# WORK REQUIRED
Carry none of the pictures over; write out the complete data exactly.

== == ==

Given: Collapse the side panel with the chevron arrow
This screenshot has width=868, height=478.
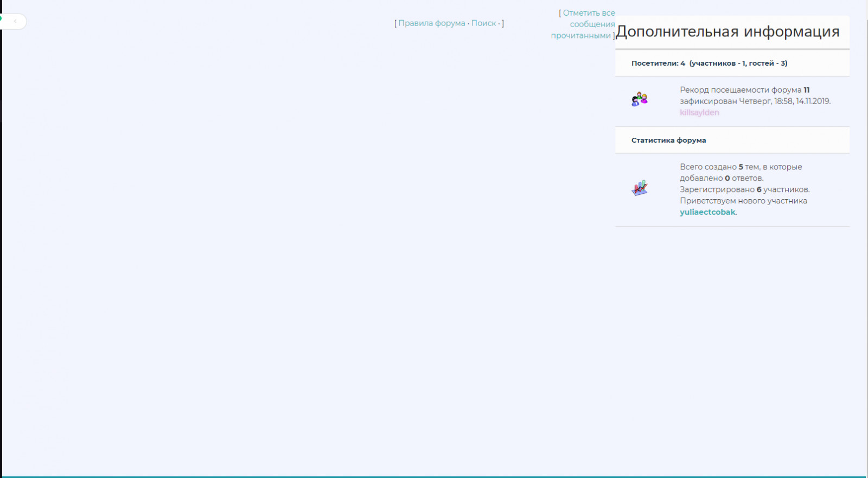Looking at the screenshot, I should click(x=15, y=21).
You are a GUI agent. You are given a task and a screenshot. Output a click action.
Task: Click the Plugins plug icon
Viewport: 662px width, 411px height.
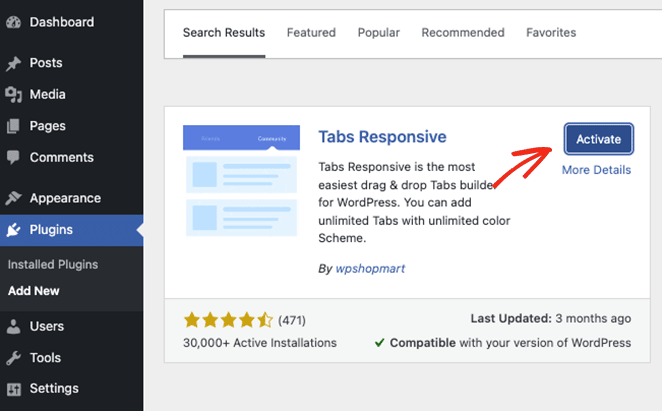click(13, 230)
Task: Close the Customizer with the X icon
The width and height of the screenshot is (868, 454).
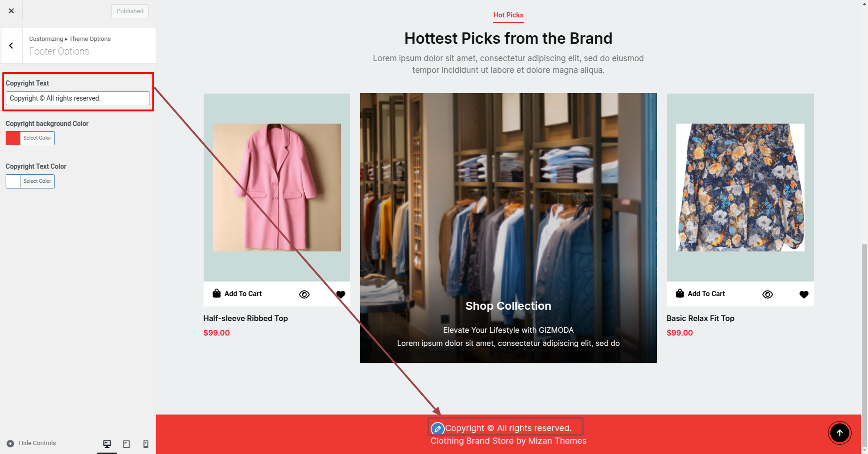Action: pyautogui.click(x=11, y=11)
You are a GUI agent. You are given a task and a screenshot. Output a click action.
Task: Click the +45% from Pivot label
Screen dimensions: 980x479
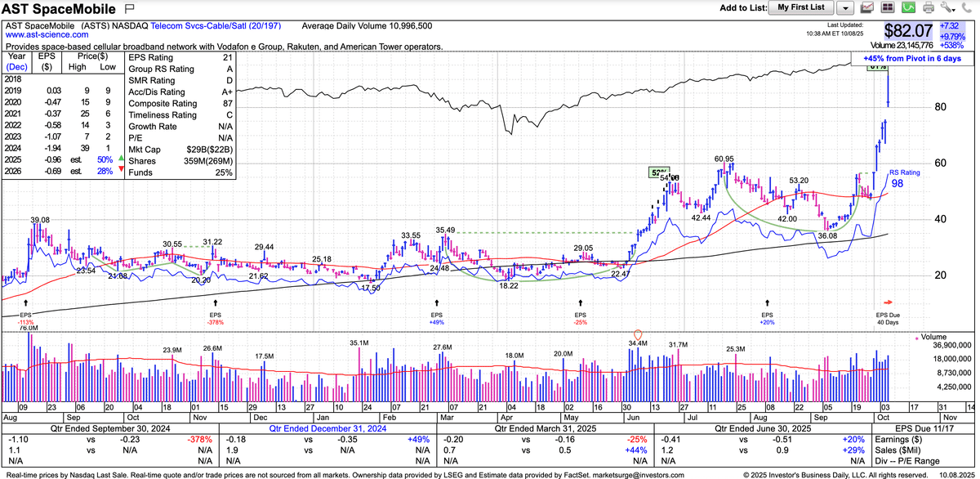click(906, 59)
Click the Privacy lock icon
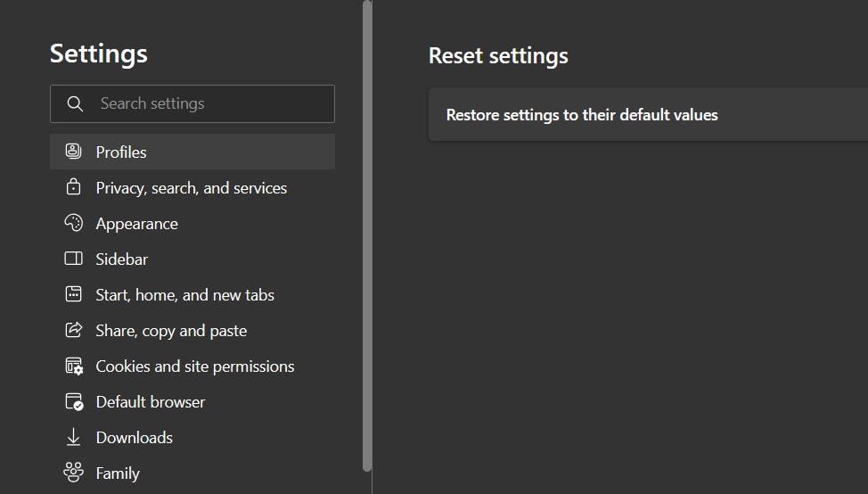 [x=74, y=187]
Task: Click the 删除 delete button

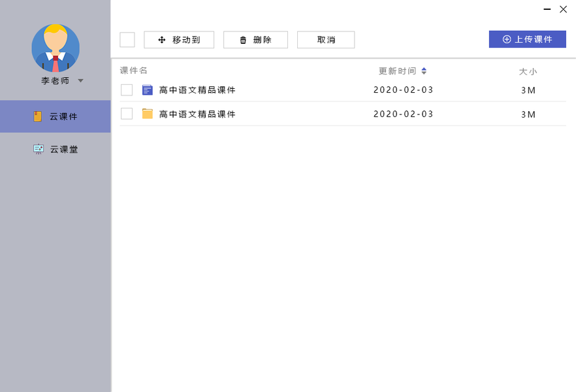Action: pyautogui.click(x=255, y=40)
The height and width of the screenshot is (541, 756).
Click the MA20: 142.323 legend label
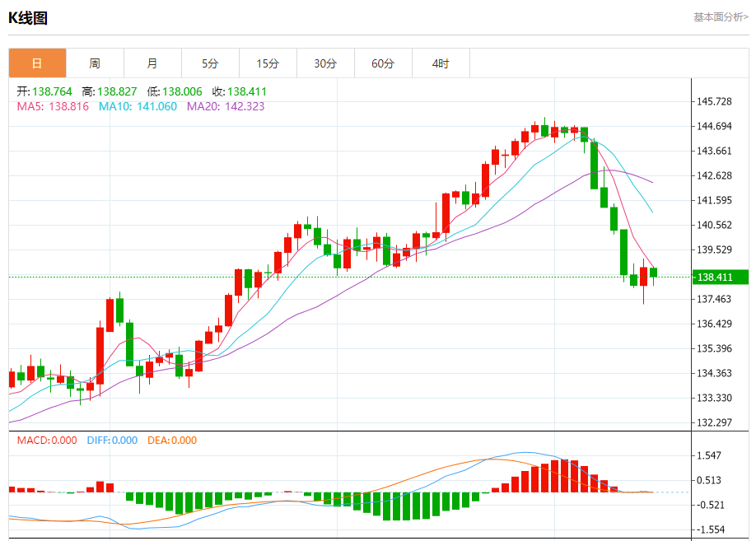coord(226,106)
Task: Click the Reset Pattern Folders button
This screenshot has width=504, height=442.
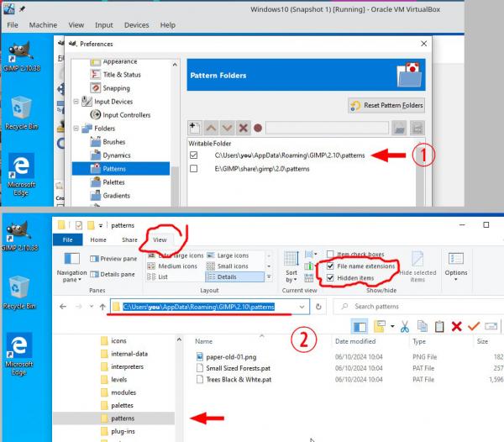Action: 386,105
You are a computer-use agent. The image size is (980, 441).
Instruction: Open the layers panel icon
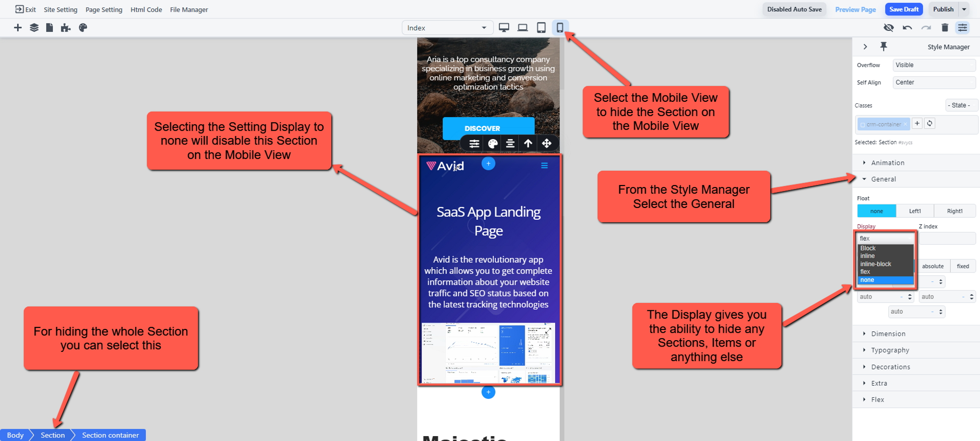pyautogui.click(x=34, y=28)
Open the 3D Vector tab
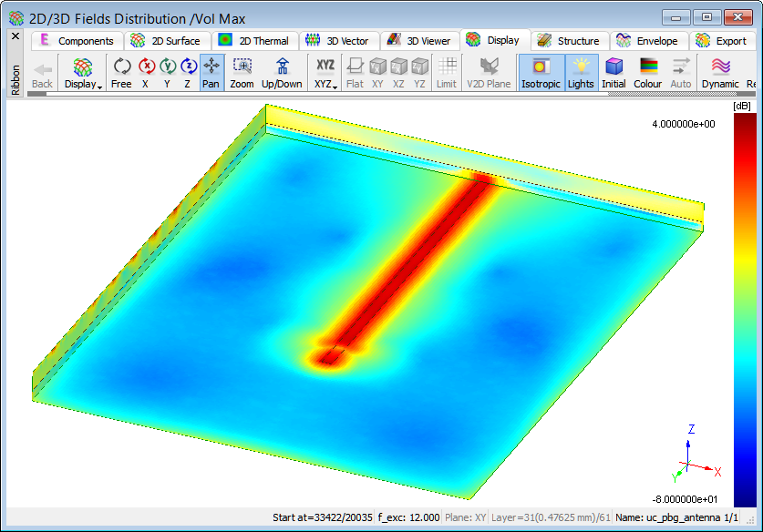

== == ==

# WRITTEN RESPONSE
Given: Collapse the side panel with the chevron arrow
This screenshot has width=868, height=478.
Looking at the screenshot, I should click(x=15, y=21).
You are a GUI agent. You are given a task and a screenshot. Output a click action.
Task: Click the Plugins plug icon
Viewport: 662px width, 411px height.
click(13, 230)
Task: Close the Customizer with the X icon
The width and height of the screenshot is (868, 454).
Action: pyautogui.click(x=11, y=11)
You are a GUI agent. You are given a task and a screenshot. Output a click action.
Task: Click the +45% from Pivot label
Screen dimensions: 980x479
click(906, 59)
Click the Privacy lock icon
 [x=74, y=187]
Task: Click the 删除 delete button

Action: pyautogui.click(x=255, y=40)
The height and width of the screenshot is (541, 756).
Click the MA20: 142.323 legend label
coord(226,106)
Task: Click the Reset Pattern Folders button
This screenshot has width=504, height=442.
Action: 386,105
You are a computer-use agent. The image size is (980, 441).
Instruction: Open the layers panel icon
pyautogui.click(x=34, y=28)
Open the 3D Vector tab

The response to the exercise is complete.